To be done -
a) According to the Allan McCollum interview, in what year and city was he born?
b) Echo the passage from the Allan McCollum interview starting at "Born in 1944" and ending at "to the 1970s...", copying it word for word.

Selected text -
++++

Born in 1944 in Los Angeles, Allan McCollum has lived in the heart of Manhattan since the 1960s. He is represented by the Mitterrand, Thomas Schulte and MFC-Michèle Didier galleries. An in-studio encounter.
AMA: Your work, based on the repetition of forms, is a continuation of your first series dating back to the 1970s...
Allan McCollum: Having been an artist for nearly fifty years, I’ve done a lot of research in my time, but at my age, it becomes important, and even necessary, to look back and see what all your work has in common.
I haven’t finished thinking about it yet, even if some unifying themes recur, such as mass production and unique objects.
Since the very start of my career, I’ve explored these distinctions, I’ve mixed them up, and while I’m not the only artist to be doing this, I’ve always systematically worked in enormous quantities! I don’t make fifty but ten thousand pieces, and each one is unique.

++++

Data lines -

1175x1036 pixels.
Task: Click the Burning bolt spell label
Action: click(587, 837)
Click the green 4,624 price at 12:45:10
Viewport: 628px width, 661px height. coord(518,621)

++++

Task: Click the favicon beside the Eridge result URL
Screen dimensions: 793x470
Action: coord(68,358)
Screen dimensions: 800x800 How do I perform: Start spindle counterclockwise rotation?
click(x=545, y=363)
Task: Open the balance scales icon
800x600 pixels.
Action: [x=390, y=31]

++++

Full solutions -
a) 1944, in Los Angeles.

b)
Born in 1944 in Los Angeles, Allan McCollum has lived in the heart of Manhattan since the 1960s. He is represented by the Mitterrand, Thomas Schulte and MFC-Michèle Didier galleries. An in-studio encounter.
AMA: Your work, based on the repetition of forms, is a continuation of your first series dating back to the 1970s...